- [Exercise requirements]
The line with "Add a new notebook cell" through the last line of the entries: give these again exactly, and only these, without any pictures.

- [Screenshot grounding data]
☆ ☆ ☆ ☆

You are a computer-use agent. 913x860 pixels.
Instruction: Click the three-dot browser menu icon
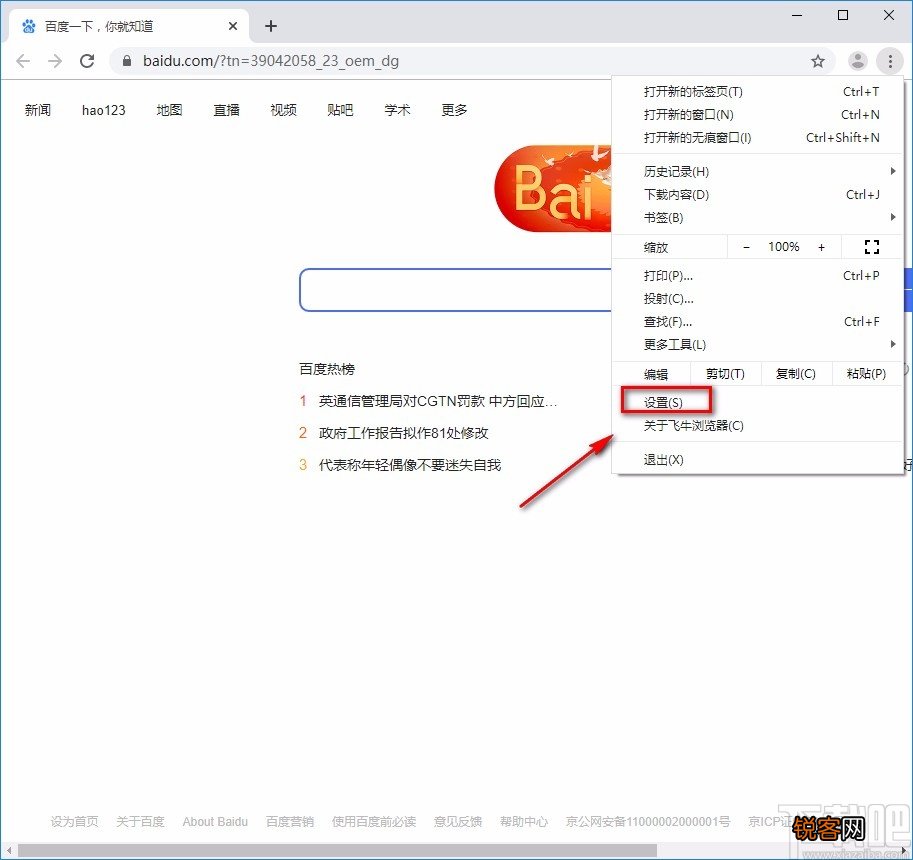point(890,61)
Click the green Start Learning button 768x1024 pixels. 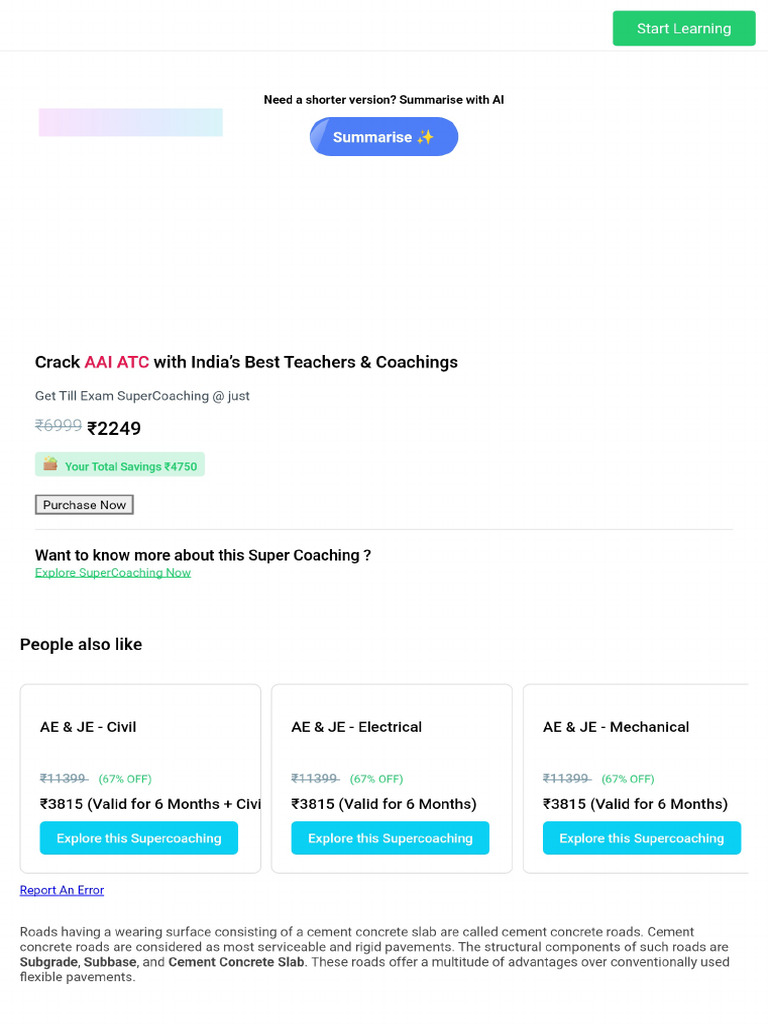pos(684,28)
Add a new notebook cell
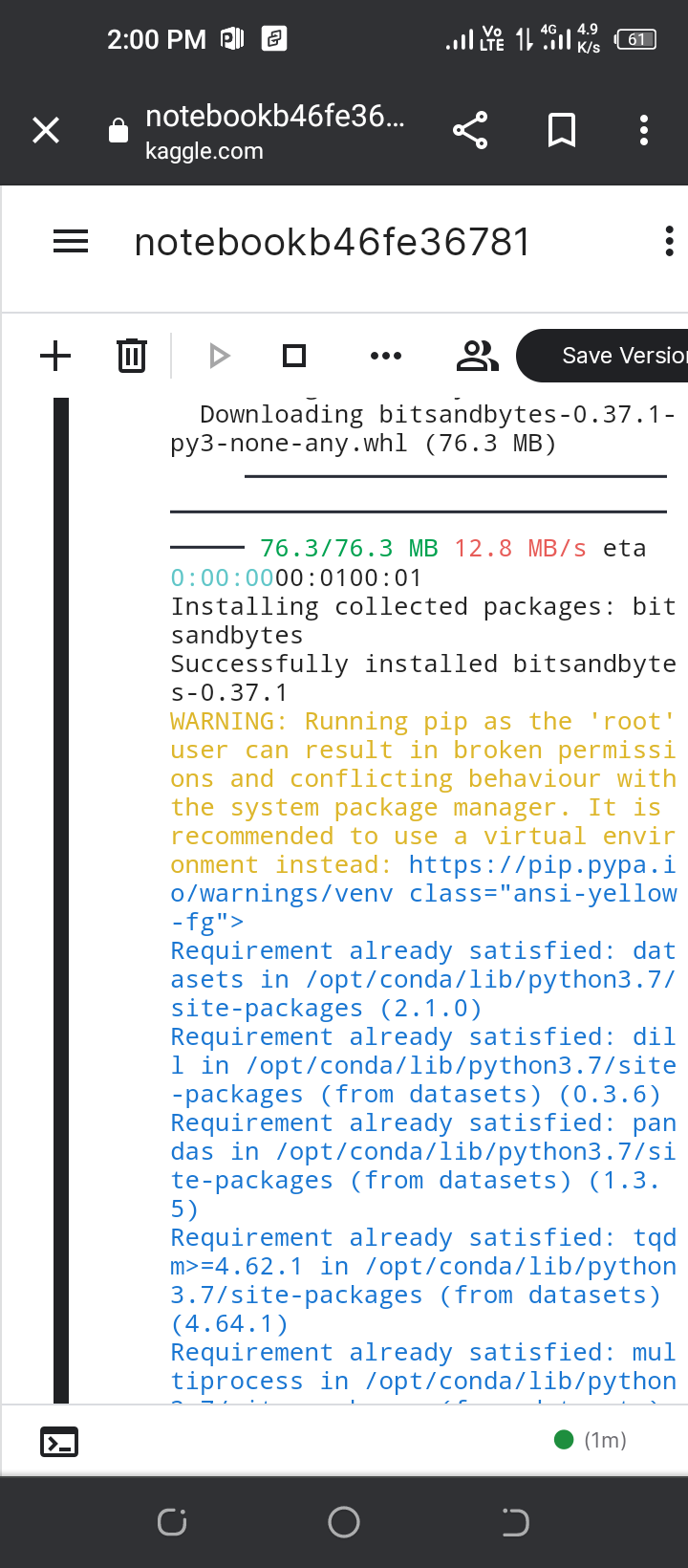The image size is (688, 1568). tap(54, 356)
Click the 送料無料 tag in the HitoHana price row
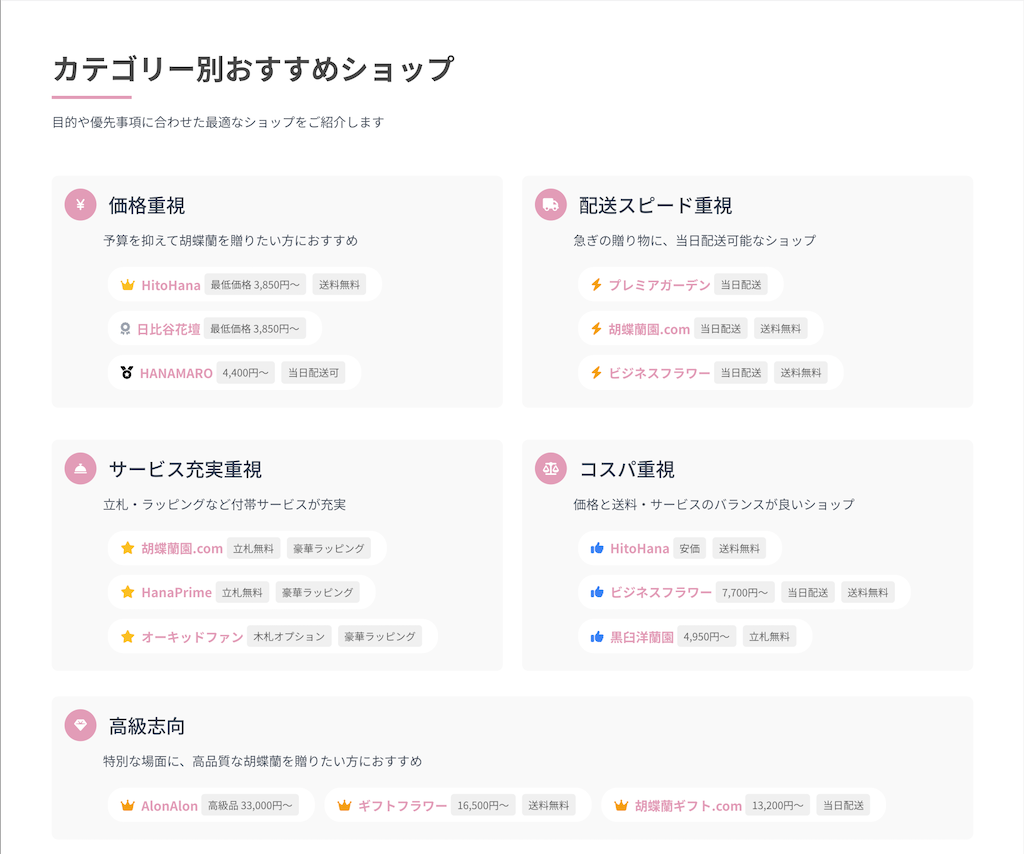The image size is (1024, 854). tap(340, 285)
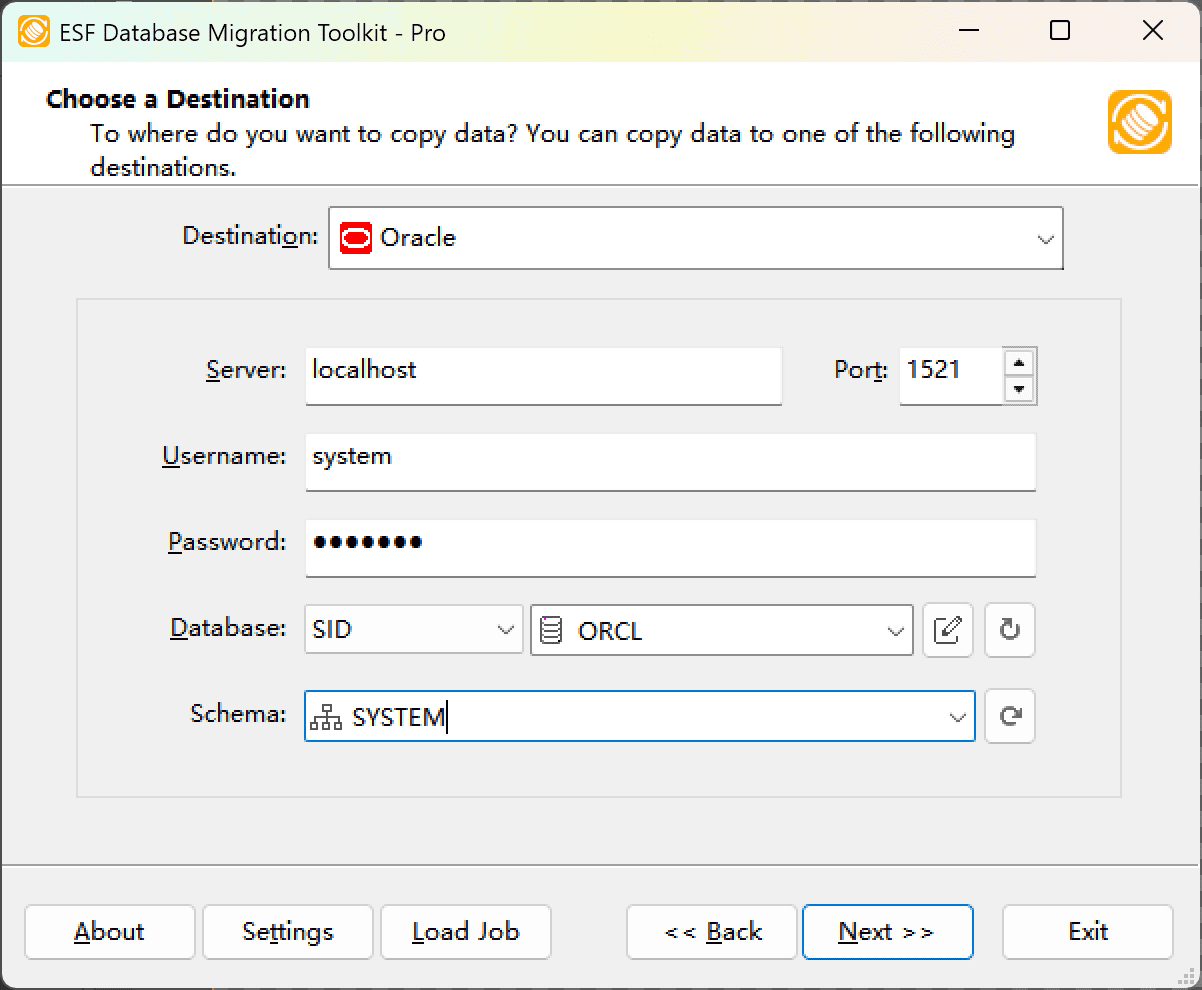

☆ ☆ ☆ ☆

- [Task response]
Add a new notebook cell
The image size is (688, 1568). tap(54, 356)
Click the 送料無料 tag in the HitoHana price row
The image size is (1024, 854). tap(340, 285)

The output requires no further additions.